Congratulations Anchorman: The Legend of Ron Burgundy. This is your week.
And the Oscar goes to…
Best Actress: I think it’s about time Gwyneth Paltrow has gotten recognized on this blog. She’s awesome, and no one could pull off a better Pepper Potts than she.
Best Actor: I simply adore District 9, and one of the great surprises in that movie is Sharlto Copley. He was only ever in one other movie before this one, which happens to be a short. So this is essentially his debut on the big screen. How many actors can say their debut was as a main character in a big budget sci-fi flim that got nominated for best picture? And he’s a freakin’ great actor!
Best Quote: Ok, this is a first. Anchorman is so full of great one-liners that we’re going to have to resort to a top ten:
10. “He had a voice that could make a wolverine purr and suits so fine they made Sinatra look like a hobo.” — Narrator
9. “There were horses, and a man on fire, and I killed a guy with a trident.” — Brick Tamland (Steve Carell)
8. “Sweet Lincoln’s Mullet.” — Ron Burgundy
7. “Oh Ron, there are literally thousands of other men that I should be with instead, but I am 72 percent sure that I love you.” — Veronica Corningstone (Christina Applegate)

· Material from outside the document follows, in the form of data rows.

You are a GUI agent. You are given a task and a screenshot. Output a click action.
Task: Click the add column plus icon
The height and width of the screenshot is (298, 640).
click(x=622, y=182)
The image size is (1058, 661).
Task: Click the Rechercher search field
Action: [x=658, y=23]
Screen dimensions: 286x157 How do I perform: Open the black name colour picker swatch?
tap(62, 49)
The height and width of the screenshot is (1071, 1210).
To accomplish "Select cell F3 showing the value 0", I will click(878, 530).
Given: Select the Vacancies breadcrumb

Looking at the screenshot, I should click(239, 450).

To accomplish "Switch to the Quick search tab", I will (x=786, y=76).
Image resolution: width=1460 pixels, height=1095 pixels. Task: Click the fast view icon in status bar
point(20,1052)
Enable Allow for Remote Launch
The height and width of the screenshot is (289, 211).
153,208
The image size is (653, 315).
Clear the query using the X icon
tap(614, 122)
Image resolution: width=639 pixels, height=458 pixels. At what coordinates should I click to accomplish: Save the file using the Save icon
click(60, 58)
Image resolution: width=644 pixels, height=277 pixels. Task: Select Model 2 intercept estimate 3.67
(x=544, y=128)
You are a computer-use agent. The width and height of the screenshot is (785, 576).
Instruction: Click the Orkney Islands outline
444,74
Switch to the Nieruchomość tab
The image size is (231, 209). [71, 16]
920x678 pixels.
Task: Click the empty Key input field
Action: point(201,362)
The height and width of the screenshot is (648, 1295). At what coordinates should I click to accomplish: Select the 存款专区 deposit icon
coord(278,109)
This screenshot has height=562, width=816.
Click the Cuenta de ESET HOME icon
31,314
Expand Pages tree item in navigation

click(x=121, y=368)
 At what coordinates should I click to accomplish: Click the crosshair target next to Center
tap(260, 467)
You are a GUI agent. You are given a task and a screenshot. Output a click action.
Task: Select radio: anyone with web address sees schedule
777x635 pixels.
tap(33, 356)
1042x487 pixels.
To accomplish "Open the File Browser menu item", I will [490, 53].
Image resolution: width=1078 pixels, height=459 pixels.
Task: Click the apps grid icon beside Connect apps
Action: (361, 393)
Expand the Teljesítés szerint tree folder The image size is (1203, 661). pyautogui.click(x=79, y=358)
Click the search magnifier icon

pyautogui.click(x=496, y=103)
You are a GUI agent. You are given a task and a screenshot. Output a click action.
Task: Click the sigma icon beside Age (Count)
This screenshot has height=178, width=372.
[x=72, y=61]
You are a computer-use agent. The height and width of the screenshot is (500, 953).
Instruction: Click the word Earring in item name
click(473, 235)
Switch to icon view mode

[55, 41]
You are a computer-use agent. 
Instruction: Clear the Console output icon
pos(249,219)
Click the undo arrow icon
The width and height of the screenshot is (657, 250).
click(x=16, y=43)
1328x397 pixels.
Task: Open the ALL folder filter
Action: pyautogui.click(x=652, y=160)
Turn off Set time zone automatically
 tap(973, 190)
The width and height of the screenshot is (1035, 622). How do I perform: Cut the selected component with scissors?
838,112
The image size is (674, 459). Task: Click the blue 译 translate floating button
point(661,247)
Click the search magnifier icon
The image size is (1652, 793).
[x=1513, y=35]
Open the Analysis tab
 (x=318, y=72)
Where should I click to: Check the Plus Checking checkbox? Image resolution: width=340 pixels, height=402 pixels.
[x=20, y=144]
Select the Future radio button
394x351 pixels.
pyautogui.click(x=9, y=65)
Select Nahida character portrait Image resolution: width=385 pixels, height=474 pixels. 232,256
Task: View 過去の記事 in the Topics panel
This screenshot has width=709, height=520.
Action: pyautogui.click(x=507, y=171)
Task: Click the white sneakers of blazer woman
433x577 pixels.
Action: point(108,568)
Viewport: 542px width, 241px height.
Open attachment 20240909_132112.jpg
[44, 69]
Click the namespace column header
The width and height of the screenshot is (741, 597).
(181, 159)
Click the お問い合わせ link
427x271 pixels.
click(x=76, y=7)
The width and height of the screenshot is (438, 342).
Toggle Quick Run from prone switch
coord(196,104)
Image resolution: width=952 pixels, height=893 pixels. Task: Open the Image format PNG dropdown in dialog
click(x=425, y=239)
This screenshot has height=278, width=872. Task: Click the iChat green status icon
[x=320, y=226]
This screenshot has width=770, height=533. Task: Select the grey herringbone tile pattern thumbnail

6. “It’s a formidable scent… It stings the nostrils. In a good way.” — Ron Burgundy commenting on Brian Fantana’s cologne “Sex Panther.”
5. “They’ve done studies, you know. 60 percent of the time, it works every time.” — Brian Fantana (Paul Rudd)
4. “I’m very important. I have many leather-bound books and my apartment smells of rich mahogany.” — Ron Burgundy
3. “What? You pooped in the refrigerator? And you ate the whole wheel of cheese? How’d you do that? Heck, I’m not even mad; that’s amazing.” — Ron Burgundy to his pet dog
2. “If you want to throw down fisticuffs, fine. I’ve got Jack Johnson and Tom O’Leary waiting for ya, right here..” — Ron Burgundy
1. “I don’t know how to tell you this, but… I’m kind of a big deal.”
And that’s the blog for this evening. From Joy Carruthers, 3 kids, 4 pets, the loaded dishwasher 3000, and me, Troy Burgundy: have a wonderful weekend. You stay classy San Diego.